Frequently Asked Questions

What is the difference between a GraphQL query and a mutation?

A query is used for read operations (fetching data) and can be executed in parallel. A mutation is used for write operations (create, update, delete) and is executed serially to prevent race conditions. Both use the same field selection syntax, but mutations typically return the modified object so the client can update its cache.

What are GraphQL fragments and why should I use them?

A fragment is a reusable set of fields defined with "fragment FragmentName on TypeName { ... }". You spread a fragment into a query with "...FragmentName". Fragments eliminate duplication when the same fields are needed in multiple queries or across multiple places in one query, keeping your client code DRY.

How do GraphQL variables work?

Variables are declared in the query signature (e.g., query GetUser($id: ID!)) and passed separately as a JSON object (e.g., { "id": "1" }). They replace inline argument literals, making queries reusable and preventing injection attacks. The ! suffix on a type means the variable is required.

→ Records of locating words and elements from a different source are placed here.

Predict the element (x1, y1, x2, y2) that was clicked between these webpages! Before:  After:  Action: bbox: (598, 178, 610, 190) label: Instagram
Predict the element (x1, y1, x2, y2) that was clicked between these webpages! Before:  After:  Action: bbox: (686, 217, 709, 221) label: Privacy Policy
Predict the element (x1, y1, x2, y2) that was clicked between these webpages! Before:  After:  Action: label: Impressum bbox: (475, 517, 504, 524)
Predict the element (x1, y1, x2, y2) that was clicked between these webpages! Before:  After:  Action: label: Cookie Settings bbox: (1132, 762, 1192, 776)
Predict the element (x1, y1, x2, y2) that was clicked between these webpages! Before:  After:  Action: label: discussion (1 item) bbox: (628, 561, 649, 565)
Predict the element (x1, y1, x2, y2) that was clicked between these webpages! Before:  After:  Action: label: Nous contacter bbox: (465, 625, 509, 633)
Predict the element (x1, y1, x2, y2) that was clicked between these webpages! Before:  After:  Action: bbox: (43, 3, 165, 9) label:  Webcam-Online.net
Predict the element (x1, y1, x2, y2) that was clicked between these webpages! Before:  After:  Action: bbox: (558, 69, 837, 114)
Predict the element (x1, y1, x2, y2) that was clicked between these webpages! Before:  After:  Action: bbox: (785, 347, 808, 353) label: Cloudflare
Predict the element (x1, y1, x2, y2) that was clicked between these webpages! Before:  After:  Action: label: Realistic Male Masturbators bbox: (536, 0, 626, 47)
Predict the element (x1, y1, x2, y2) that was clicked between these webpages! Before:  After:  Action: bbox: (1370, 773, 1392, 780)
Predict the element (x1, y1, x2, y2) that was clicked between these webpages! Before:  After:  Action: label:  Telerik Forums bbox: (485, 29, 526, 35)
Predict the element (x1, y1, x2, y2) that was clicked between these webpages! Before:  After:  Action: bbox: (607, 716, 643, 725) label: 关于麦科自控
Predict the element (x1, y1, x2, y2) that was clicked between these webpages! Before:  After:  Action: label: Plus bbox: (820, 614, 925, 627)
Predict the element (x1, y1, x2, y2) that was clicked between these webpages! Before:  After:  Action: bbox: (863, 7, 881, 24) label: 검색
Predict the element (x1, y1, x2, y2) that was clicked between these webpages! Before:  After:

What is the N+1 problem in GraphQL and how does DataLoader solve it?

The N+1 problem occurs when a field resolver runs a separate database query for each item in a list — 1 query for the list and N queries for each item's field. DataLoader solves this by collecting all IDs requested during a single event loop tick and batching them into a single database query, dramatically reducing round trips.

What is the difference between @skip and @include directives?

@skip(if: $condition) omits the field when the condition is true. @include(if: $condition) includes the field only when the condition is true. They are logical inverses. Both accept a Boolean variable, allowing the client to dynamically control which fields are fetched without changing the query string.

How do GraphQL subscriptions work for real-time data?

A subscription establishes a long-lived WebSocket connection from the client to the server. On the server, a PubSub instance publishes events (pubsub.publish("TOPIC", data)) from a mutation resolver. The subscription resolver subscribes to that topic with pubsub.asyncIterator(["TOPIC"]) and streams each published event to the connected client.

What is a custom GraphQL directive and when should I use one?

A custom directive is a schema annotation (e.g., directive @auth(requires: Role!) on FIELD_DEFINITION) that intercepts field resolution to add cross-cutting behavior like authentication, authorization, input validation, or rate limiting. It keeps this logic out of individual resolvers and centralizes it as a reusable schema-level concern.

What is the GraphQL context object and how is it used in resolvers?

The context is a shared object passed to every resolver in a request, typically containing the database connection, authenticated user information, and service instances. In resolver signatures (parent, args, context, info), you access it as the third argument: context.db.users.findAll(), context.user.id, etc. It is set up once per request in the server's context function.